Придя домой, Борис быстро и крепко уснул.

     Утро родилось в мучениях. Голова Селезнёва была будто бы стянута железными прутьями и каждое движение отдавалось тупой болью. А внутри всё перекрутило, казалось органы за ночь поменялись местами, и застыли теперь, склеенные разлившимся там же чувством стыда.
     Сначала в голове было темно, но постепенно кадры стали проявляться, и вот он уже с ужасом вспомнил вчерашние огоньки надежды. Может всё это было кошмарным сном?
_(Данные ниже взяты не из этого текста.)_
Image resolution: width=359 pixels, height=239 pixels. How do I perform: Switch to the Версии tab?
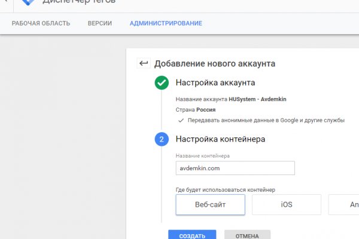(x=99, y=23)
Борис, забыв о боли, вскочил с кровати: стол, тумбочка, шкаф – тетрадей нигде не было. Селезнёв предчувствовал печальный конец.
     Оставалась последняя надежда. Он вспомнил, что так и не открывал купленную подписанную книжку. Пускай! Пускай он так безрассудно доверился поэтессе, это всё не важно, ведь она знала, о чём говорит, она уже не первый год в этом деле! Сейчас он откроет сборник и со страниц польётся тягучий мёд поэзии: полнокровные, выплавленные, согласно вселенскому принципу «Не можете писать – не пишите!», стихи. И на пару мгновений Селезнёв вернулся к вчерашнему тихому удовлетворению, опять откуда-то издалека мягко забрезжил будущий роман. Подрагивающими пальцами он открыл книжку в случайном месте:

     «Пахнут-пахнут незабудки и журчит вода!
     Нашу-нашу встречу не забуду никогда!
                Октябрь 2017

     Застучало сердце, закипела кровь,
     Поняла тогда я – между нас любовь!»

     Борис вскрикнул и повалился на пол. Книга упала рядом, неподвижно-тёмные глаза смотрели с обложки.